Na, hier, wo wir sind!

„Hier bist du in deiner Cloud, in deinen Visionen, deinen Träumen oder Erscheinungen, nicht in der Wirklichkeit.

Aber ich kann den Hans doch wirklich sehen!

„Ja, in deiner Erinnerung.“

In seiner Wohnung angekommen, zieht Hans sich gleich den Pyjama an. Der bedeckt die Oberschenkel.

„Willst du nichts essen?“, fragt seine verwunderte Mutter. „Hier ist dein Teller mit den Broten. Und hast du deine Schularbeiten schon gemacht?“

Nervig, denkt Hans, muss sie danach wieder fragen? Er hatte vor, die Aufgaben am Morgen schnell von seinem Platznachbarn abzuschreiben. Jetzt wühlt seine Mutter im Ränzel.

„Hast du deine Klassenarbeit zurückgekriegt? Hast mir nichts davon gesagt. Was hast du denn gekriegt?“

Das auch noch! Die Berichtigung muss er ja auch noch machen!

„Ne drei. Musst du noch unterschreiben“, sagt Hans. Rechnen fällt ihm leicht. Darin ist er ganz gut. „Eigentlich ist das ne zwei, aber er hat die Zahlen nicht richtig gelesen. Außerdem war ich als Erster fertig!“

„Deine Zahlen kann man nicht richtig lesen, weil du so schmierst! Anstatt als Erster fertig zu sein, hättest du dir lieber mehr Mühe geben sollen, ordentlich zu schreiben! Fix ist nix! Eine Sauklaue ist das! Die Ohren hätte er dir langziehen sollen!“

„Pf! Der doch nicht. Prigge doch nicht“, sagt Hans und schiebt sich das nächste Brot rein. „Macht mir auch nichts“, rotzt er noch kiebig hinterher.

„Großmaul!“

Ich hab gar nichts gesagt, also misch dich nicht ein.

„Ich höre, was du denkst. Auch jetzt noch. Da unten liegst du steif und bleich mit glasigen Augen und hier vor mir siehst du in das Leben des Jungen. Kannst du ja machen. Ist ja in Ordnung. Aber erinnere dich auch an die nicht so glorreichen Stunden. Sie gehören dazu, gerade wenn man so alt ist wie du. Der Blick des Verstandes fängt an scharf zu werden, wenn der Blick des Auges an Schärfe verliert. Kommt dir bekannt vor, der Satz, nicht wahr? Ist schon älter als wir beide. Ich sehe jedenfalls noch scharf genug, wie er im Schlafsaal vor Herrn Prigge steht, in Erwartung einer saftigen Ohrfeige.“

Genau. Da steht Hans im Pyjama vor seinem Bett. Schon vor einer Stunde sollte Nachtruhe sein im Schlafsaal. Alle Jungen liegen in ihren Betten und sehen auf ihn und Klassenlehrer Prigge.

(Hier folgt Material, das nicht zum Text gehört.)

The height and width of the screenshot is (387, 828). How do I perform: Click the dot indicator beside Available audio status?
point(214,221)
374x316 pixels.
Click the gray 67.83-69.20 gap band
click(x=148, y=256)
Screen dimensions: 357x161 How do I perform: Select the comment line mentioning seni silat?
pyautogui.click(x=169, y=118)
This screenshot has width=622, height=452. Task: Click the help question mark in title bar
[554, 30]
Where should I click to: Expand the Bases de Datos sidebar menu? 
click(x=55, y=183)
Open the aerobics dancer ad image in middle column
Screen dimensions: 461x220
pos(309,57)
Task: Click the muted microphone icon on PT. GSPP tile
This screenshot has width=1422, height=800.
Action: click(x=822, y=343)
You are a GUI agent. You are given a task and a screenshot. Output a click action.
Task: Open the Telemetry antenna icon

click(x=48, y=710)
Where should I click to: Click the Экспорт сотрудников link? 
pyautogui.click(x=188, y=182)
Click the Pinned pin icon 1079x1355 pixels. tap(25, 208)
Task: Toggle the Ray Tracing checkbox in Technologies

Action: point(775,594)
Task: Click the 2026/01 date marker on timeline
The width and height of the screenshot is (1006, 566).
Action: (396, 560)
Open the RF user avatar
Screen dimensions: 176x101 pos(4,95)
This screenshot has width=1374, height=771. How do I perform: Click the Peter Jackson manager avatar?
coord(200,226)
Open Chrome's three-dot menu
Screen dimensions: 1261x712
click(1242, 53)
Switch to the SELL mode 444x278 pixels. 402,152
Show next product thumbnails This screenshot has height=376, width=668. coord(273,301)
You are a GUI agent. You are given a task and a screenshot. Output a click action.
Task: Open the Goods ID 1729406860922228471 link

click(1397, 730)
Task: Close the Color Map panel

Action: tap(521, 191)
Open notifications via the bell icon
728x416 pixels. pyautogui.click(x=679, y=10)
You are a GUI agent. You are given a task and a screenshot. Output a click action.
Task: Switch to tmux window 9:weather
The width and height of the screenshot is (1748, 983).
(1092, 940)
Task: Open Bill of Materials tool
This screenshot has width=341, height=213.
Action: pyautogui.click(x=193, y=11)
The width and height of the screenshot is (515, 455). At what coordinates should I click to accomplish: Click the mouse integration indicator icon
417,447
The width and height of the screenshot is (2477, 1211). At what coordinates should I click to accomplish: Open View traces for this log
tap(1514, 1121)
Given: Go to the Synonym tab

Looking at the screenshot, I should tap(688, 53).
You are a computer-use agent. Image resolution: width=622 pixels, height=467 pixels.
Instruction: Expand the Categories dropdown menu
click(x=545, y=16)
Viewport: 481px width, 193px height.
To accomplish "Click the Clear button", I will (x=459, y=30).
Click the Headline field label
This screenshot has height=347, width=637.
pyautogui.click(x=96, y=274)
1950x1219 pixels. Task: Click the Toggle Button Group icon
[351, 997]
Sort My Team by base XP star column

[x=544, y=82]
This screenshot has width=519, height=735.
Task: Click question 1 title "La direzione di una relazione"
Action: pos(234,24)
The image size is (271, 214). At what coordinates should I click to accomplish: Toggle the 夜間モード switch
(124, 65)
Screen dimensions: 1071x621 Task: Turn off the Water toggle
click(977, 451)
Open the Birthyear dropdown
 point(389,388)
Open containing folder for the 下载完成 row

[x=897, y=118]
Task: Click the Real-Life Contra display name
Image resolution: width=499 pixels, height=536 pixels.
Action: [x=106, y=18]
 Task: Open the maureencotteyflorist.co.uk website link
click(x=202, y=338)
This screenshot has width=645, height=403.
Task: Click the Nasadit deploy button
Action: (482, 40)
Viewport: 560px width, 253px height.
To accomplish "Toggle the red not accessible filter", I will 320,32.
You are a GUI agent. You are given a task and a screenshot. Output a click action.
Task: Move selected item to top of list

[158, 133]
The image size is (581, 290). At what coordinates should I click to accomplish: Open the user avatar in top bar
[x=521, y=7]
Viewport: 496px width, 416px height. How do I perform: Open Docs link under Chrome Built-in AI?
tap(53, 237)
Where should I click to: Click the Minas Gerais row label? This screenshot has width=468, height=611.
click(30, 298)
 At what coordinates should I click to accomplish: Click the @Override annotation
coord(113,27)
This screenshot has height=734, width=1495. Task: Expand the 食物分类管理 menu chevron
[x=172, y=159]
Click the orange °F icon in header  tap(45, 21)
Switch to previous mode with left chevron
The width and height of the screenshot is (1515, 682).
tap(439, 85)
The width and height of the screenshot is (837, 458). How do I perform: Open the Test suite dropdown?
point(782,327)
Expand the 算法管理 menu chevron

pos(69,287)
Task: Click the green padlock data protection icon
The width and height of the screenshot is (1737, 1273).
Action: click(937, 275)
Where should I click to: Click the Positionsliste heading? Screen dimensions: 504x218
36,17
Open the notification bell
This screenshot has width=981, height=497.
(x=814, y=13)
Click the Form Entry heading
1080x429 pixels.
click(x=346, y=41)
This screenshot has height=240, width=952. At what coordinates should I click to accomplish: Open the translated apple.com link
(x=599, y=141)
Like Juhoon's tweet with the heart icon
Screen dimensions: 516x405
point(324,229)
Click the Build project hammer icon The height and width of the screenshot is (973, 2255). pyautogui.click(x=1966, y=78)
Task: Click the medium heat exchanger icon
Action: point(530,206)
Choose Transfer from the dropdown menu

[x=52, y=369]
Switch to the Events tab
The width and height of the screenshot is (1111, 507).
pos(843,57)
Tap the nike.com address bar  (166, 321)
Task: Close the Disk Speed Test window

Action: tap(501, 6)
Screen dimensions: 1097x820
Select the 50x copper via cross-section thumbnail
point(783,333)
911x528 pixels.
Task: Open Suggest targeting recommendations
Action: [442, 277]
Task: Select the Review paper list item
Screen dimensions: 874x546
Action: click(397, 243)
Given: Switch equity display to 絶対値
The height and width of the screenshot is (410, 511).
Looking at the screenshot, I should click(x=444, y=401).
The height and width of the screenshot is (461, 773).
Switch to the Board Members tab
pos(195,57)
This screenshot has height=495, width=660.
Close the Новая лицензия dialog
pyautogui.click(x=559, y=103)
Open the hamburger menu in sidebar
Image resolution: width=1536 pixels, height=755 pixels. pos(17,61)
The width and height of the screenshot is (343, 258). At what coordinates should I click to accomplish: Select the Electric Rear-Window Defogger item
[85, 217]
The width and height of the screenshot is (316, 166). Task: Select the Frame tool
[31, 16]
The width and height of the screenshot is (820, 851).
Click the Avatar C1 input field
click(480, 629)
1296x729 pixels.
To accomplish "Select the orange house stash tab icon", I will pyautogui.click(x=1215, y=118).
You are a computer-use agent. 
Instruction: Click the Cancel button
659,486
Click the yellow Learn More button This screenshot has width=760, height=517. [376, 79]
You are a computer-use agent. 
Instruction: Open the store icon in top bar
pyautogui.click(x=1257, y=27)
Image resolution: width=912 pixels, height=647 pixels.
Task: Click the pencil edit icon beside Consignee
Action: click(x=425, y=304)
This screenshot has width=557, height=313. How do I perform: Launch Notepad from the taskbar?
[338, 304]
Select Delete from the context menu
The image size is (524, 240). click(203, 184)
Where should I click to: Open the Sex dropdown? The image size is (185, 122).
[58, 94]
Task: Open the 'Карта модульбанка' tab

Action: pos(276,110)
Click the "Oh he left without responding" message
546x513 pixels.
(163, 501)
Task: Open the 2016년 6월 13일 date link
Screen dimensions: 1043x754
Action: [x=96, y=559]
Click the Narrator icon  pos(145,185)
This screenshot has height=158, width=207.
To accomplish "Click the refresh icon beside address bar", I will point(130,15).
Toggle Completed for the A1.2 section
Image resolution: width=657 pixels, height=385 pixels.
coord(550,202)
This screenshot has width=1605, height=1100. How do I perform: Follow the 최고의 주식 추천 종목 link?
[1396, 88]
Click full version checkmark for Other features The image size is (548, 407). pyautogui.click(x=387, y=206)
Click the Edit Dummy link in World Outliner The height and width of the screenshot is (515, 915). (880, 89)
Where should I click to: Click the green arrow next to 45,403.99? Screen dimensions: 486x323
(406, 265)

„Du hast eben gesprochen, Hans“, sagt Prigge, „gibst du es zu?“ Er musste an der Tür gelauscht haben.

„Ja.“

Eine kurze Aushohlbewegung und peng. Sein Kopf fliegt bei dem Aufprall zur Seite. Er fühlt das Brennen. Seine Zähne beißen aufeinander. Prigge sieht ihn noch böse an. Dann schickt er ihn mit einer drehenden Daumenbewegung ins Bett.

„Joachim Küssler, komm her!“

Küssler kommt nach vorn.

„Hast du gesprochen?“

Küssler schweigt.

„Hast du gesprochen? – Du willst nichts sagen? Gut. Komm mit in mein Zimmer!“

Er geht mit Küssler aus dem Saal und macht das Licht aus. Prigges Zimmer ist gleich nebenan. Man hört nicht, was er sagt. Aber auch von Küssler hört man nichts. Alles lauscht in die Dunkelheit. Platsch!